There is no context for that statement, other than repeating the complaint about possible inadequate training requirements before the CCW is issued: ...What you had actually said was this:
"The Brady Campaign pushes licensing while demonizing CCW. If the licensing regime distinguishes legal/illegal ownership, why shouldn't a license issued under that system double as a CCW? A license holder would already be vetted as a "legal" firearms owner accountable to the government. What's the difference if that owner keeps the firearm at home? If he/she were going to go nuts, lack of CCW-priveleges won't stop him/her from walking out their front doors."I asked this:
What benefit is gained, ever, by representing the opposing view as something that it isn't when you know, or must surely be presumed to know, that it isn't ... and then knocking it over?I asked it because you know, or must be presumed to know, that (a) no one here is "the Brady Campaign", and (b) the Brady Campaign (I guess with some confidence) has a whole lot more to say than what you quoted. You "represented the opposing view as something that it isn't" by representing it
only partially. An elephant is not a trunk or an ear or a foot, and opposition to the carrying of concealed weapons is not irrational fear of people going nuts with firearms in public. Sums of parts, and all that. As I said:
The danger from people <promenading around in public with concealed firearms> does not arise exclusively or even in the main from the possibility of "his/her going nuts", despite your apparent intense wish to represent the reasons for opposing such promenading as being based on that possibility and that possibility alone.Which is what you did do.
You have now paraphrased and purportedly refuted other Brady Campaign objections. They were not the subject of your post, or of my comment on it.
The decisions made by USAmericans in this matter are not directly my business, and I'm not going to get dragged into the substantive debate. I'm quite happy, and quite entitled, to sit on this side of the border and say you're all nuts, if that's what I feel like doing. But I actually don't, because I recognize that I'm looking at a society that knows things that are different from what I/we know, and holds values that are different from my/our values.

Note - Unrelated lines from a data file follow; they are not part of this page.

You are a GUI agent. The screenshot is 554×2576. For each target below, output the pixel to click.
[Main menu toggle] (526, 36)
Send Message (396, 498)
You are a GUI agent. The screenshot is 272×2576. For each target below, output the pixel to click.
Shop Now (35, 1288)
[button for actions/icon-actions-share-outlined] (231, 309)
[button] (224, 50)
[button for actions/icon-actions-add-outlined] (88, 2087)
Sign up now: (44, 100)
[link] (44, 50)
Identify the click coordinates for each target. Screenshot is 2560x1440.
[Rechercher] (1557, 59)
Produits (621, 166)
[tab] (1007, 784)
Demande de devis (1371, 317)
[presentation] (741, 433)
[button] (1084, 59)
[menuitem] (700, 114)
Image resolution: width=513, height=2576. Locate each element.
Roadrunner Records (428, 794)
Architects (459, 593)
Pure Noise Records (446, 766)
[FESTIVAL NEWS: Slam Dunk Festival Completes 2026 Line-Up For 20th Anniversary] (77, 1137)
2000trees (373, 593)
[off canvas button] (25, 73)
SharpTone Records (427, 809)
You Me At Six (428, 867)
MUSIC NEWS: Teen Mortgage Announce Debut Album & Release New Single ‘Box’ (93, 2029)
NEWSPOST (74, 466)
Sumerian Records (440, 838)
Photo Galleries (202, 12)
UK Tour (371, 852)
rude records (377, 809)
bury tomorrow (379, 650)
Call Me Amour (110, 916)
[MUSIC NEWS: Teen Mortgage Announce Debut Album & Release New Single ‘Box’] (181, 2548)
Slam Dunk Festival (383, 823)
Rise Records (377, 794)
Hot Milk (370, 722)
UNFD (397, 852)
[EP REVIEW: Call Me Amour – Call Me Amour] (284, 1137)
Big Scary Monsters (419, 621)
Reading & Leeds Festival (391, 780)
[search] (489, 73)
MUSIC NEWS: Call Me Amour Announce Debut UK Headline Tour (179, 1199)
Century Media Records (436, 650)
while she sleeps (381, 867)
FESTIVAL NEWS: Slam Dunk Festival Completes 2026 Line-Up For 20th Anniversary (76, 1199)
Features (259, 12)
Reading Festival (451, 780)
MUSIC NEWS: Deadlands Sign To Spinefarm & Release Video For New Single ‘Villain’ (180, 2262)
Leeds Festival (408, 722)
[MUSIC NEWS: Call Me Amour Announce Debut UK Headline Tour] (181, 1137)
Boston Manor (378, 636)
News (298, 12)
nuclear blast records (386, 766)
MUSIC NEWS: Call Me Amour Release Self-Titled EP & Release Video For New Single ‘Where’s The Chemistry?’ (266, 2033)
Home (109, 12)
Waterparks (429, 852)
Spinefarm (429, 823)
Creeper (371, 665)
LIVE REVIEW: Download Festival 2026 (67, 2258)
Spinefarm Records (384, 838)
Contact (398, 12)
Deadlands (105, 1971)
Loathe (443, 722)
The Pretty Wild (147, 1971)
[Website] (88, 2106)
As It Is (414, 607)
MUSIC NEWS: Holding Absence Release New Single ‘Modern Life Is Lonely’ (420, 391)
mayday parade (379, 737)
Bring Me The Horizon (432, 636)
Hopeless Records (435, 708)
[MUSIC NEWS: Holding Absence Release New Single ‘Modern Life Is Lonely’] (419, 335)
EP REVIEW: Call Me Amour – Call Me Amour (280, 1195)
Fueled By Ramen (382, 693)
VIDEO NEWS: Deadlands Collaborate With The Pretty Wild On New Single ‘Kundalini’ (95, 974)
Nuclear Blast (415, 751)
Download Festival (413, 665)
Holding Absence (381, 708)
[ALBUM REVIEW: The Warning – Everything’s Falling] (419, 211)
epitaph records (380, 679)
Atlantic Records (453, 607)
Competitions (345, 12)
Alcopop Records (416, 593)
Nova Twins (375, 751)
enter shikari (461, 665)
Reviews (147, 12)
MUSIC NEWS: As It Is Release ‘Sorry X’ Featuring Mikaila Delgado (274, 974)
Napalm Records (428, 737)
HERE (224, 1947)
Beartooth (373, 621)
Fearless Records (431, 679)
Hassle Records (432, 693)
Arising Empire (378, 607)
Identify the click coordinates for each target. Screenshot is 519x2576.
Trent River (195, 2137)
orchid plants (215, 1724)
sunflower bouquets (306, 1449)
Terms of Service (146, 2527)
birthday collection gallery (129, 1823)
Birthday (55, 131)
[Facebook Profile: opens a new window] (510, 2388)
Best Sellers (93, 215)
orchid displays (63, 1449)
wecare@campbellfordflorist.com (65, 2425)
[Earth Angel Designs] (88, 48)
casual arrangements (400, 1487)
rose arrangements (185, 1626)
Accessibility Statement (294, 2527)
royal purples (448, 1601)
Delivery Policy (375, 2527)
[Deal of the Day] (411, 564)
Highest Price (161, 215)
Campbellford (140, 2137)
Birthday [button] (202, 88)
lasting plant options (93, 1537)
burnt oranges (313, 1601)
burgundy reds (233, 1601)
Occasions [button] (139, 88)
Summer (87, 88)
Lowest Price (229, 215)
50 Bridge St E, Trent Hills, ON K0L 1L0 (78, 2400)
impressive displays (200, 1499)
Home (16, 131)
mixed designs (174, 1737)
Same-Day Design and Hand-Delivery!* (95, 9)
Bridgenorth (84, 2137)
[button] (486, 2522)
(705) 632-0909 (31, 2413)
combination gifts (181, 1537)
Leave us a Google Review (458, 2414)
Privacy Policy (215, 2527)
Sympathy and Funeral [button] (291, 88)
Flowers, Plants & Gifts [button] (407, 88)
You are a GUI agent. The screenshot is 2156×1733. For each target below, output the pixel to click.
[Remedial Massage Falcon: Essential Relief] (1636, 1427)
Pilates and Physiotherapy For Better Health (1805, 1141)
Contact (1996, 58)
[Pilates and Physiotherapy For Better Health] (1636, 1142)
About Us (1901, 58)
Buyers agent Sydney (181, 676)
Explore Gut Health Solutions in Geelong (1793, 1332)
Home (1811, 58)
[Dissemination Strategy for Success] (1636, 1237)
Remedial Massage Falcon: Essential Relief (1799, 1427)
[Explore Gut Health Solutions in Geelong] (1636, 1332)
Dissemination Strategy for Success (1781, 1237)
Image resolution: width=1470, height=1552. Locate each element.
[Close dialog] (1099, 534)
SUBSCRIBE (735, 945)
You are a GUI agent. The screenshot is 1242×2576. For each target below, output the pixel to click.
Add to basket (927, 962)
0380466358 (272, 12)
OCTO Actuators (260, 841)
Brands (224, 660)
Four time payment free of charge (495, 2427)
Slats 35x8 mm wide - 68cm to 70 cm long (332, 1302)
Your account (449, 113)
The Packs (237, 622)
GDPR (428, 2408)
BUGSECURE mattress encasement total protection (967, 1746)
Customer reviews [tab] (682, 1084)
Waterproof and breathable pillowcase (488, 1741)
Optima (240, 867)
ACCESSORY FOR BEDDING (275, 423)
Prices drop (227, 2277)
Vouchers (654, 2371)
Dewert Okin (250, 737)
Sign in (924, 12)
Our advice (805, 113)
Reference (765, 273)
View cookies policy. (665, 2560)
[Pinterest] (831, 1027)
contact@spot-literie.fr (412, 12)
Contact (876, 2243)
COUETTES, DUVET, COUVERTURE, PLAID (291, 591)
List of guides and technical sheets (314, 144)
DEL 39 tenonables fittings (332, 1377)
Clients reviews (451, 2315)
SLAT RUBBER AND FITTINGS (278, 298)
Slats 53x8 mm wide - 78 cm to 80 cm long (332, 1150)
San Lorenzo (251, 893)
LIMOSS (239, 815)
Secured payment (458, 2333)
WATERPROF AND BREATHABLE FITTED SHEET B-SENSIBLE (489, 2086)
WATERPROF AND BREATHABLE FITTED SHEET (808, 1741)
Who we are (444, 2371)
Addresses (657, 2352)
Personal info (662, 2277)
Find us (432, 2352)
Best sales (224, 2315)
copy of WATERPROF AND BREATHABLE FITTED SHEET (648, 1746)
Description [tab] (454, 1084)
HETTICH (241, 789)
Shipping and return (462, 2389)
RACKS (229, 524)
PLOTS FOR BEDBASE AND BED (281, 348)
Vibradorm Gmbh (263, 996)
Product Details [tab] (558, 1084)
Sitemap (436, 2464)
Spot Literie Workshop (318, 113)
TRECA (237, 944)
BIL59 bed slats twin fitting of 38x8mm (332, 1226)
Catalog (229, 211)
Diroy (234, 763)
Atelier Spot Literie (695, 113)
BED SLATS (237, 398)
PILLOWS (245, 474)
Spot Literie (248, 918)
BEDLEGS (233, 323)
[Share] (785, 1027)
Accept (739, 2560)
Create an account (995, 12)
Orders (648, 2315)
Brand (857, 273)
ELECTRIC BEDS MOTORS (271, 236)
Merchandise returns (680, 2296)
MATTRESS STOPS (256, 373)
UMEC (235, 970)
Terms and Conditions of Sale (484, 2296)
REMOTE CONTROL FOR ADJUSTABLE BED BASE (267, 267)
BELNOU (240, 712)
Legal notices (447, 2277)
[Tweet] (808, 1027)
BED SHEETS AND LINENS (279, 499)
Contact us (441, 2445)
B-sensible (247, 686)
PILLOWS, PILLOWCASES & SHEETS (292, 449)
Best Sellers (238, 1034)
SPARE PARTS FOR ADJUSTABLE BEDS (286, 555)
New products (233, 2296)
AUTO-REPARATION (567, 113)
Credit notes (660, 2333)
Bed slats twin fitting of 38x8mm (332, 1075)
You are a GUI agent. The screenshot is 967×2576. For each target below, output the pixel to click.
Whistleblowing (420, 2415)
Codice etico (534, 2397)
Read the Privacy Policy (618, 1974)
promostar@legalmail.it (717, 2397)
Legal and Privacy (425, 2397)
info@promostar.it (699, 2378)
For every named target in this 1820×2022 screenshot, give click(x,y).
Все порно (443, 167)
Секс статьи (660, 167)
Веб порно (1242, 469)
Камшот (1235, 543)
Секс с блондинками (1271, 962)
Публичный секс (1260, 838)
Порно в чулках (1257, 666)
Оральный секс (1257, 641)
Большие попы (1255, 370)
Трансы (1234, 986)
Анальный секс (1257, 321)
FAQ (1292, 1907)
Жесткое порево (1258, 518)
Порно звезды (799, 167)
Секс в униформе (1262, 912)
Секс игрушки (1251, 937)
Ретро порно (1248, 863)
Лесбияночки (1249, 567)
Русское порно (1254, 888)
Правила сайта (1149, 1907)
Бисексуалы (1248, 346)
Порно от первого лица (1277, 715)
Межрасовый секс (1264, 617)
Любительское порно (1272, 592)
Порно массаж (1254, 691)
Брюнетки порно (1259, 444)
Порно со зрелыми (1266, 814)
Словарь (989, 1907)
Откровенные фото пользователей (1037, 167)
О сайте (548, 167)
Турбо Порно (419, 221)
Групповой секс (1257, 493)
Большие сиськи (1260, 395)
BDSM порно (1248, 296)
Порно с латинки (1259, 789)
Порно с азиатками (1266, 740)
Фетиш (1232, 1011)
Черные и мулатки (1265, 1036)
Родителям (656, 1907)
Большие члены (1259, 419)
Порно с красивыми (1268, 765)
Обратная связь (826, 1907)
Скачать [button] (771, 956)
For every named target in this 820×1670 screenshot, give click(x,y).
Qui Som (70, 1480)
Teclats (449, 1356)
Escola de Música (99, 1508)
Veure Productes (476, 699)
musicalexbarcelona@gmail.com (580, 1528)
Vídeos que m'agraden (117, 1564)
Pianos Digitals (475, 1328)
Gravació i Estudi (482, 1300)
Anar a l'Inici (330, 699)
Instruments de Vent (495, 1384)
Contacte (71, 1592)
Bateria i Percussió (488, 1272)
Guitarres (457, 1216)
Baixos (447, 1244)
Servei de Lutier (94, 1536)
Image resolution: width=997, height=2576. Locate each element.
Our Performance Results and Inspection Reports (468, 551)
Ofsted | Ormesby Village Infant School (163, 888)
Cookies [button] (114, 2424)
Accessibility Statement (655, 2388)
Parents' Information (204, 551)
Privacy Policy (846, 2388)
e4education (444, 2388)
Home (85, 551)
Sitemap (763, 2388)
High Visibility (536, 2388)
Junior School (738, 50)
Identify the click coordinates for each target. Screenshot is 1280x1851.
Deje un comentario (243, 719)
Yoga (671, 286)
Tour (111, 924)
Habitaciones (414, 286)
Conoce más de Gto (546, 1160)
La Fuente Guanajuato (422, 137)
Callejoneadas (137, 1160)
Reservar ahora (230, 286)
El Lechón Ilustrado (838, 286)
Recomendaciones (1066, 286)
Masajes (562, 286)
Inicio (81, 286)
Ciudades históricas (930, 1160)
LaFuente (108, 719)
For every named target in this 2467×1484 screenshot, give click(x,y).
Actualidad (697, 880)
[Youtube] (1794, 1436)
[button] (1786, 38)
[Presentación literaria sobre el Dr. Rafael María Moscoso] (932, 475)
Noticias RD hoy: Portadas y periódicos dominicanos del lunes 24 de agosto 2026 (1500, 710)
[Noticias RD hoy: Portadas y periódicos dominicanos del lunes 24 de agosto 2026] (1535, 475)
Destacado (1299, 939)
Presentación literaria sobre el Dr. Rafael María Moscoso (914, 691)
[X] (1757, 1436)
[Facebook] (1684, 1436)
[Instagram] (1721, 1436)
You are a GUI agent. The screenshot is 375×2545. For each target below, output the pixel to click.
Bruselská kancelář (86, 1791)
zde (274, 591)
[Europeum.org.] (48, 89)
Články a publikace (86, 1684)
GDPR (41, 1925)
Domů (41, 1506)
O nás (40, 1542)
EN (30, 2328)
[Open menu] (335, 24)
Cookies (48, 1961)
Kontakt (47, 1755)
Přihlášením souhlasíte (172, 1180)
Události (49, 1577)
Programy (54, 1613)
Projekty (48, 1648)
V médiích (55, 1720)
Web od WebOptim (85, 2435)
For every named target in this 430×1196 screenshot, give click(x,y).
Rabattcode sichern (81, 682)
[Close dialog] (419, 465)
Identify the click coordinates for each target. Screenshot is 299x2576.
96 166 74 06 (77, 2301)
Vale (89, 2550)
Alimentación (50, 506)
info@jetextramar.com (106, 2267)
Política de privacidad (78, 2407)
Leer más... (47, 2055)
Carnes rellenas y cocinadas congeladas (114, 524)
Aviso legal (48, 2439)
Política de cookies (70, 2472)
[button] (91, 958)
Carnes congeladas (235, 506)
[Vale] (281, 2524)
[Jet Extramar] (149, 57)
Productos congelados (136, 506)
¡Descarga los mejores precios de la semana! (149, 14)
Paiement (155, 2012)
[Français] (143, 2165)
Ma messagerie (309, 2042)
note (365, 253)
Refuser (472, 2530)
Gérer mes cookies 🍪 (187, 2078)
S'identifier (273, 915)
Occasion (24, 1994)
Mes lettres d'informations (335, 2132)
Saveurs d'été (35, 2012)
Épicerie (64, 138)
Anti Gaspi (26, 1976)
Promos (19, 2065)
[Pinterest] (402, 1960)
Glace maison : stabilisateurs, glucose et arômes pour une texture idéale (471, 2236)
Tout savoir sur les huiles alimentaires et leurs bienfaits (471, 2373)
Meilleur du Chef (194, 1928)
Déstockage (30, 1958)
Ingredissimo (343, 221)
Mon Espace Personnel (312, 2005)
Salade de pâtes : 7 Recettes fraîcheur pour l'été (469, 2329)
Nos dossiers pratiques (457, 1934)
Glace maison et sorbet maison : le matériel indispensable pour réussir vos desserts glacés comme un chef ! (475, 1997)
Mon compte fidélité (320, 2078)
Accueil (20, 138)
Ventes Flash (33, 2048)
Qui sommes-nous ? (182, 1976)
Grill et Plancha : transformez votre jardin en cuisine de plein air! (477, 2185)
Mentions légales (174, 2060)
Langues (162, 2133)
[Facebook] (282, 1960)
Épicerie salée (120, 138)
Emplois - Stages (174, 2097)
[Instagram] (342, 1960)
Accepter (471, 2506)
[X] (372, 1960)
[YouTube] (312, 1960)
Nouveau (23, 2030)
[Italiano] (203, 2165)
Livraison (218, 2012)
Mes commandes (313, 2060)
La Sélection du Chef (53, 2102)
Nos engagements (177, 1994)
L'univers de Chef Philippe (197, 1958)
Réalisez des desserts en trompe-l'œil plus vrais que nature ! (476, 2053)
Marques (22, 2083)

I do from time to time feel like questioning that "knowledge" (e.g. the usefulness of personal firearms for things they are represented as being necessary for, the impracticality of reducing their dangerousness, etc.) and even questioning those values. But to the extent that the knowledge is valid (which I can't really assess in some instances) and the values aren't my business, you folks can just go ahead and have a picnic; I'm sure the handguns come in handy for marauding ants.
Now ... what you didn't do was answer my questions.
Let's just try asking it the other way around. What does having a right/licence to own something have to do with having a right/licence to promenade around in public with it?
... Can you maybe think of other things that people have a right to own, where the manner and place in which they use those things might be (is) justifiably restricted?
Has anyone established yet what the cost of issuing such licences is ... and resolved the controversy over who should properly bear whatever those costs are?What's that I hear? Crickets?